Abstract
Background/Aim: Obesity is associated with the structural and functional disorders related to the molecules of the tissues, cells, and membranes. This study aimed to examine the alterations in the secretion of inflammatory cytokines and metabolic factors and structural changes in inguinal (IF) and gonadal (GF) adipose tissues at the molecular level.
Materials and Methods: The IF and GF tissues of Berlin Fat Mouse Inbred (BFMI) lines namely BFMI852, BFMI856, BFMI860, BFMI861 obese and DBAJ control mouse lines were used for mRNA expression and Attenuated Total Reflection – Fourier Transform Infrared Spectroscopy (ATR-FTIR) studies.
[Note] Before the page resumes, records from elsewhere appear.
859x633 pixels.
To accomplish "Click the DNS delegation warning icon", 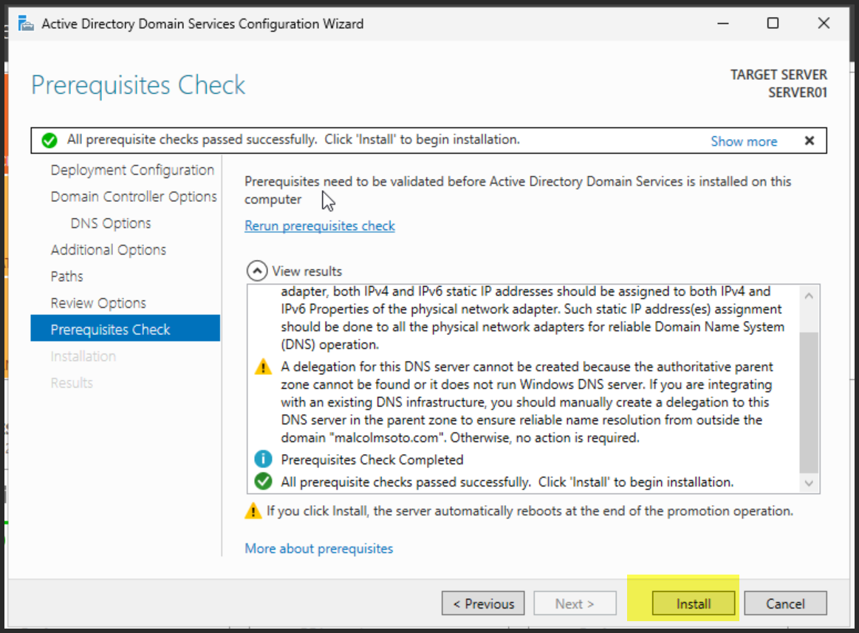I will pos(263,367).
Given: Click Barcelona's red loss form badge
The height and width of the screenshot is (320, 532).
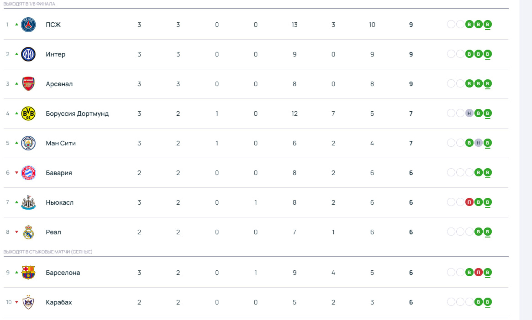Looking at the screenshot, I should coord(478,272).
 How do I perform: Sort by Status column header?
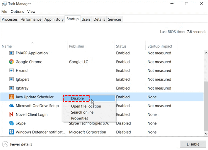tap(121, 46)
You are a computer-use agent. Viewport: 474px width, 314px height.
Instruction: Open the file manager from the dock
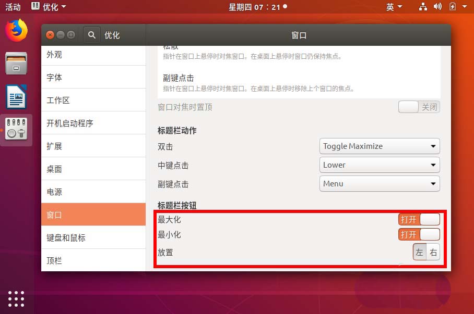[15, 64]
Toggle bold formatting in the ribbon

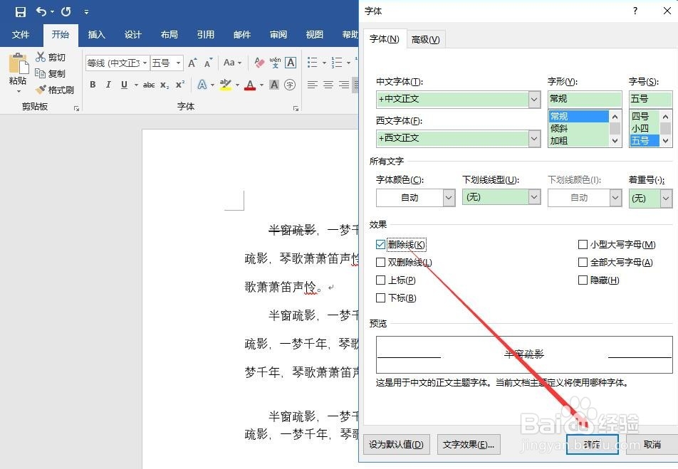pyautogui.click(x=92, y=85)
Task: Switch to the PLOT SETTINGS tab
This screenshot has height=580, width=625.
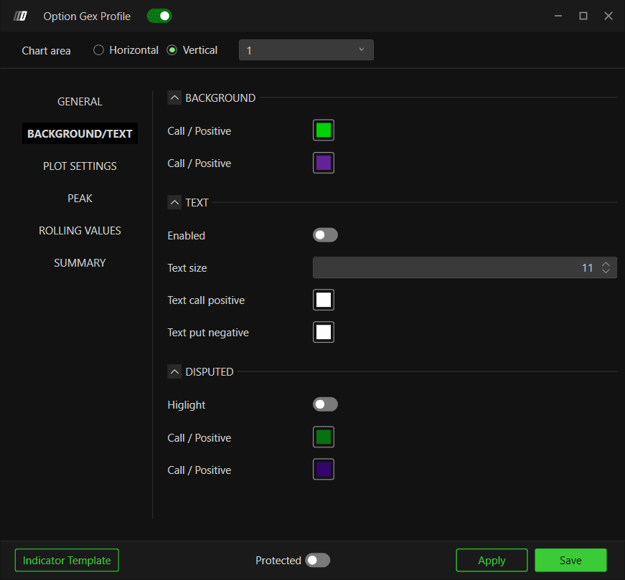Action: click(80, 166)
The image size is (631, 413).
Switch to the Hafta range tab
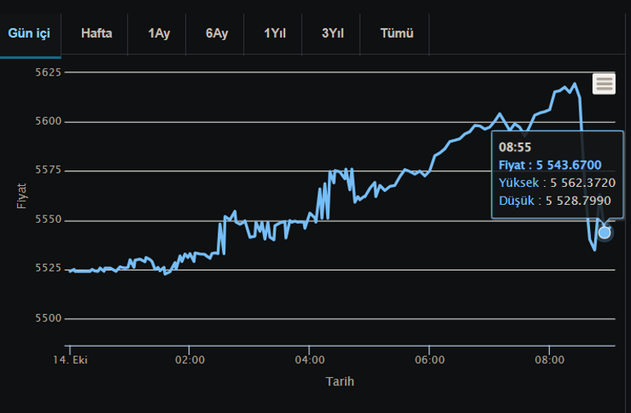96,34
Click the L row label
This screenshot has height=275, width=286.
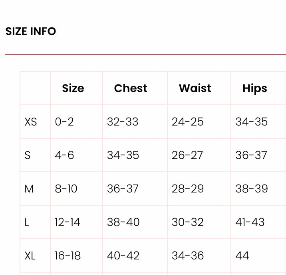click(x=27, y=222)
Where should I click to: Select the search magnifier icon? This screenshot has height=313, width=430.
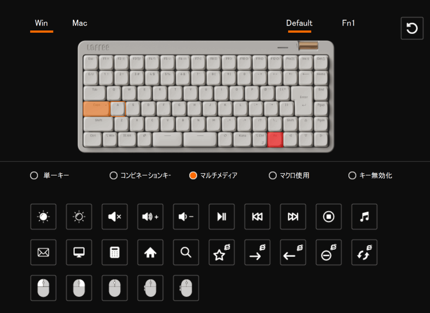click(x=186, y=253)
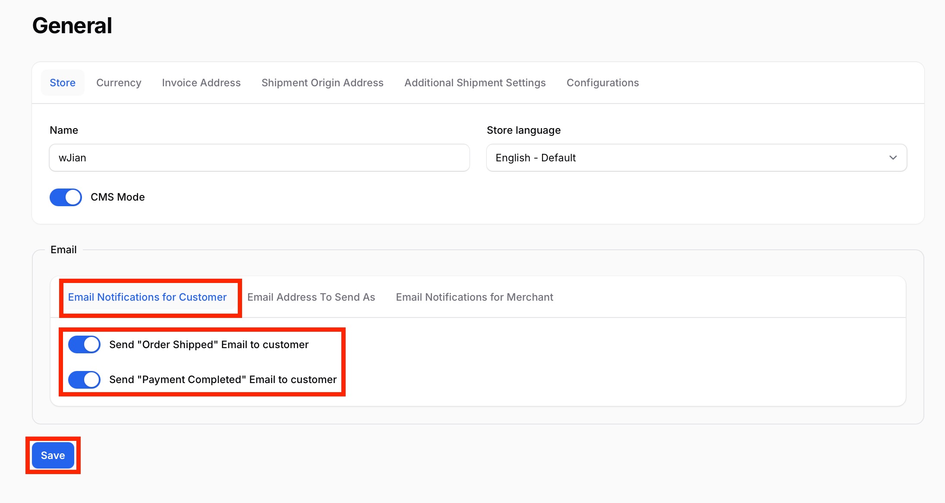The image size is (945, 503).
Task: Switch to the Currency tab
Action: pyautogui.click(x=119, y=83)
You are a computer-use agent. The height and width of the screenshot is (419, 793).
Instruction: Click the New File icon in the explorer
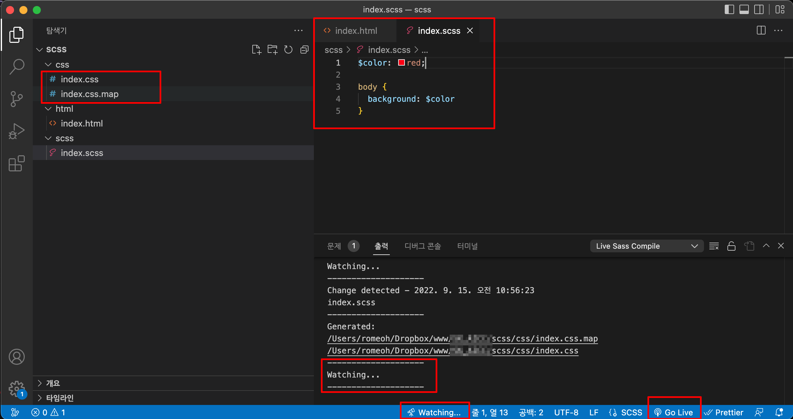[x=256, y=50]
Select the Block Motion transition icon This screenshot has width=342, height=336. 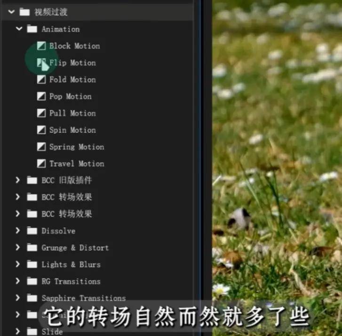pos(42,46)
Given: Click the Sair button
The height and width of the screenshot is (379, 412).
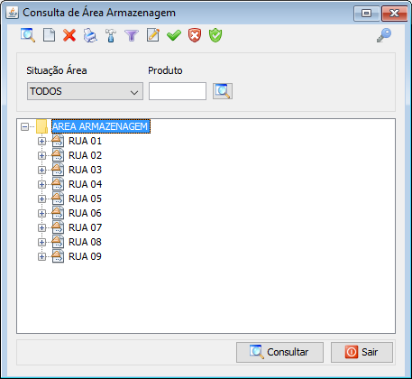Looking at the screenshot, I should tap(362, 352).
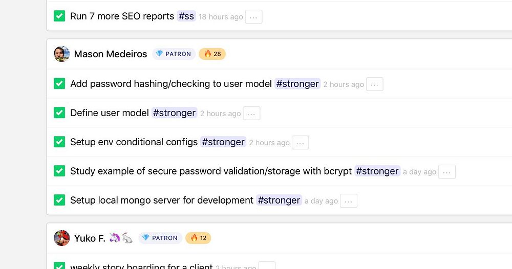Screen dimensions: 512x269
Task: Toggle checkbox for 'Setup env conditional configs'
Action: coord(59,142)
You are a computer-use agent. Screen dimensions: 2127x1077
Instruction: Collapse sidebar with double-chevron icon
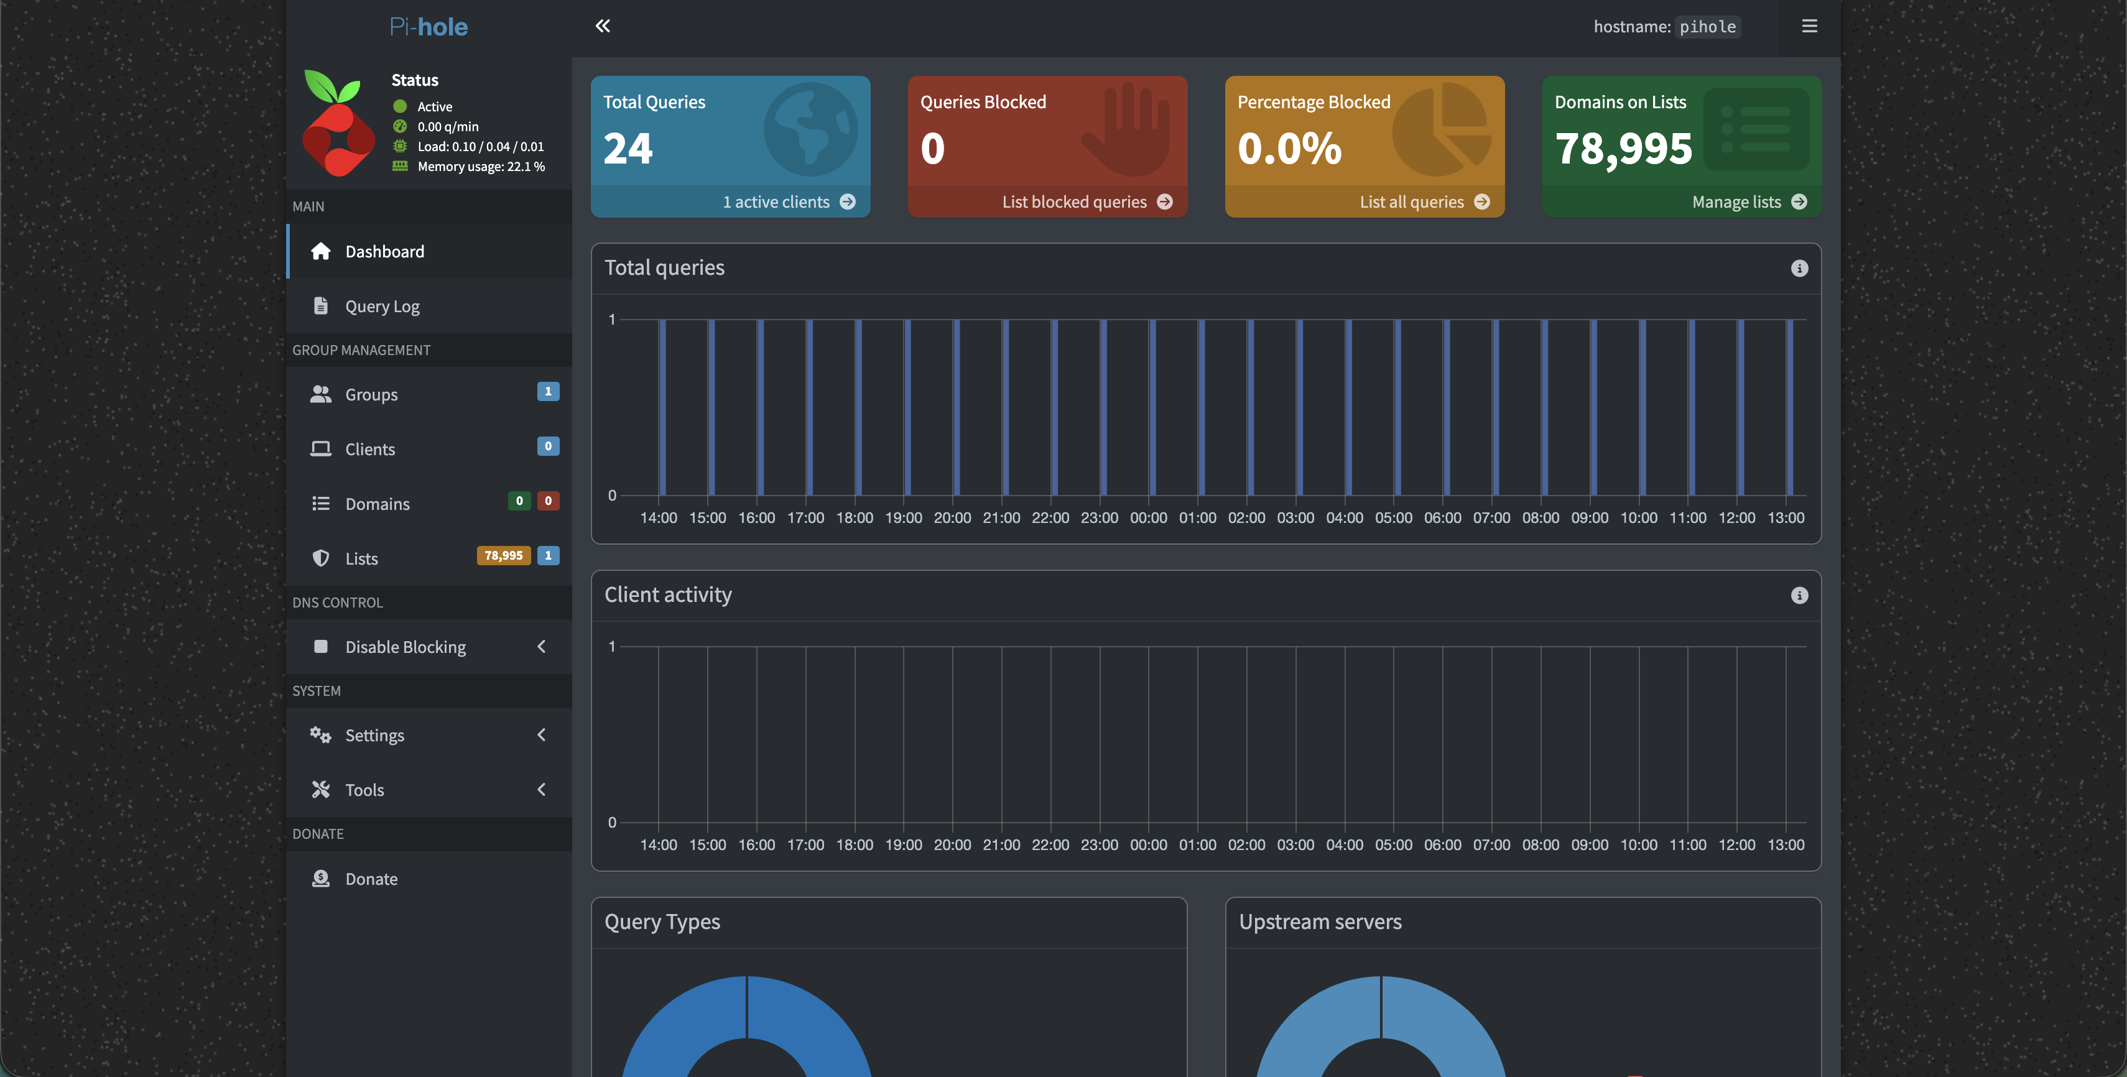(x=603, y=26)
The mRNA levels of inflammatory cytokines including leptin, interleukin 6 (IL-6), tumor necrosis factor-alpha (Tnf-α), and insulin-like growth factor-1 (Igf-1), and peroxisome proliferator-activated receptor gamma 2 (Pparγ-2), were investigated using quantitative reverse transcriptase real-time PCR (qRT-PCR). Infrared spectroscopy does not provide information about specific proteins, instead, it gives information about overall (total) proteins, which is called global information. Therefore, in the current study, adequate information about secondary structures of adipose tissues proteins was obtained using artificial neural network (ANN) and secondary derivative-vector normalization methods based on the spectral profiles.
Results: According to the mRNA expression studies, high leptin resistance was found in all BFMI lines. Differences were observed in the levels of measured factors except for Igf-1 among BFMI lines. Protein secondary structure studies showed an increase in random coil contents, especially for BFMI860, which indicates denaturation of the proteins.
Conclusion: Among the spontaneous obese BFMI mouse lines, the BFMI860 line is the most suitable for obesity studies. Obesity-induced effect on the adipose tissues varies considerably with location, type of adipose tissue, and animal line.
Keywords: Obesity, inguinal fat, gonadal fat, FTIR, protein, leptin
Excessive body fat accumulation is associated with elevated levels of free fatty acids and triglycerides in the blood, contributing to the development of obesity-related metabolic disturbances, especially insulin resistance (1). Since adipokines, which are secreted from adipose tissue, play a role in homeostasis, regulation of blood pressure, lipid and glucose metabolism, and inflammation, adipose tissue is considered as an endocrine organ. Therefore, it has an important role in the emergence of obesity-related pathologies such as insulin resistance, diabetes, and cardiovascular disease. Increased circulating levels of adipokines are observed during obesity. For example, interleukin 6 (IL-6) and tumor necrosis factor-α (TNF-α) contribute to the induction of insulin resistance (2) and are associated with altered glucose and lipid metabolism (3). Leptin regulates energy homeostasis and endocrine functions, affects glucose, lipid, and bone metabolism, and shows proinflammatory activity (4,5). High level of leptin was reported as a marker of cardiovascular disease (6) and leptin resistance (7). PPARγ2 regulates adipogenesis, affects adipose tissue lipid storage, exhibits metabolic inflexibility, and is associated with whole-body and adipose tissue insulin sensitivity (8).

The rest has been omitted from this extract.